3

I would only display a tooltip on a device without a touchscreen. A popup and a tooltip will be displayed on your mobile by clicking on the point. I would like to see only popup

 var ubytovaci = L.geoJSON(null, {
    onEachFeature:  forEachFeature2,

    pointToLayer: function (feature, latlng) {
        return L.marker(latlng, {icon: iubyt}).bindTooltip(feature.properties.name);
    },
    filter: function (feature, layer) {
        return (feature.properties.category == "6");
    },
});

2 Answers 2

1

In my application, I have a tooltip with minimal information which should be displayed on hover and a popup with a superset of the tooltip information and some interaction elements which should be shown on click/touch.

So the best way would be to modify the event handler for the point, such that it does not open the tooltip if the user touches it (as opposed to hovers or clicks) and the popup should be displayed. This would be in line with the fact thaat you do not know a priori whether the user is going to use touch or mouse or keyboard input, on any device.

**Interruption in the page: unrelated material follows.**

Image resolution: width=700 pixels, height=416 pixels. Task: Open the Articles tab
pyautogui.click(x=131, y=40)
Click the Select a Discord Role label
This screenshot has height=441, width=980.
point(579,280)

However, I was too lazy to get knee deep into the Leaflet event handling. For our use case, the following CSS made everyone happy, as it covers all the cases.

@media (hover: none) {
  .leaflet-tooltip-pane { display: none; }
}

So, if the device has no input which can hover (i.e., mouse), it will just hide away any tooltips. If there is such an input available, but the user does not use the mouse, then still everything is fine.

1
  • perfect solution! Just came across the exact same need
    – silent
    Commented May 1, 2023 at 14:20
1

If I understand your question correctly, you want different behaviour on devices with touchscreen capabilities: no tooltip shown on such devices.

WRONG ANSWER: For this you can use touch property of L.Browser namespace. Property L.Browser.touch is set to true for touchscreen devices.

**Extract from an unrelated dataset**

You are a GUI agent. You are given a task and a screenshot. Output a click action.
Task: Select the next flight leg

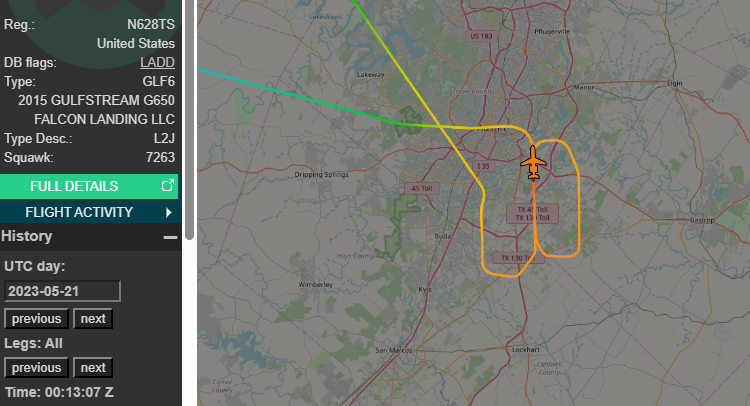coord(93,368)
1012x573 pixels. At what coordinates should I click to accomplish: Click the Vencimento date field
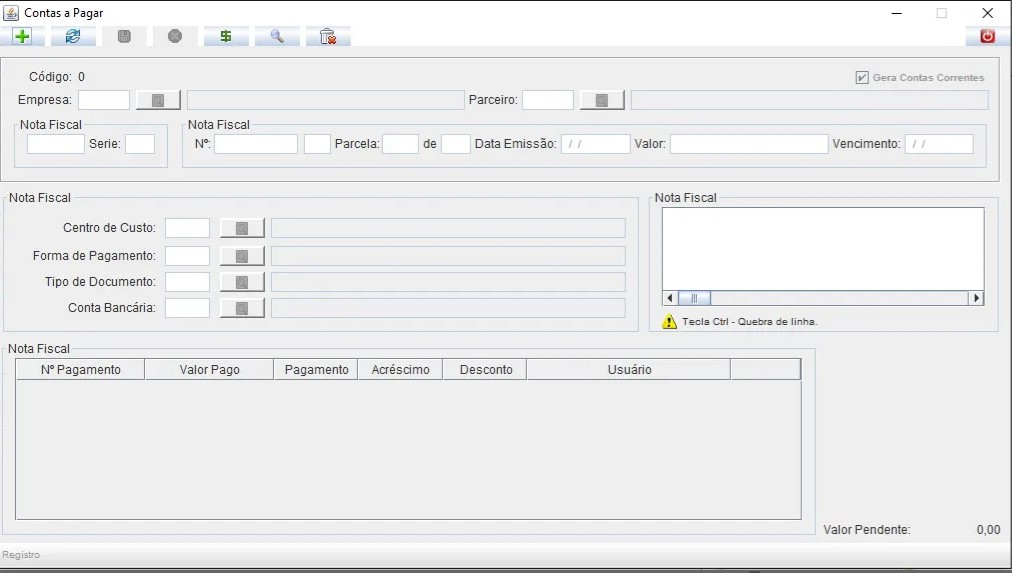[938, 144]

Your code could be something like:

...
pointToLayer: function (feature, latlng) {
  var marker = L.marker(latlng, {icon: iubyt});
  if (L.Browser.touch)
    return marker;
  else
    return marker.bindTooltip(feature.properties.name);
...

EDIT (correct answer): In above answer I was obviously a little bit naïve in my assumptions. @MarcelWaldvogel is right in his comment, L.Browser.touch is set to true in all browsers supporting touch events, which effectively means ALL browsers. As such L.Browser.touch property is practically useless.

To correctly test for device touch capabilities, one of classic JS DOM tests has to be used. Here is one (tested):

function Is_touch_device() {
  return (('ontouchstart' in window)
       || (navigator.MaxTouchPoints > 0)
       || (navigator.msMaxTouchPoints > 0));    
}

2
  • leafletjs.com/reference-1.6.0.html#browser-touch says: "true for all browsers supporting touch events. This does not necessarily mean that the browser is running in a computer with a touchscreen, it only means that the browser is capable of understanding touch events." Commented May 3, 2020 at 19:34
  • @MarcelWaldvogel You are absolutely right, I was obviously a little bit naïve in my assumptions. As such L.Browser.touch property is practically useless. I'll edit my answer.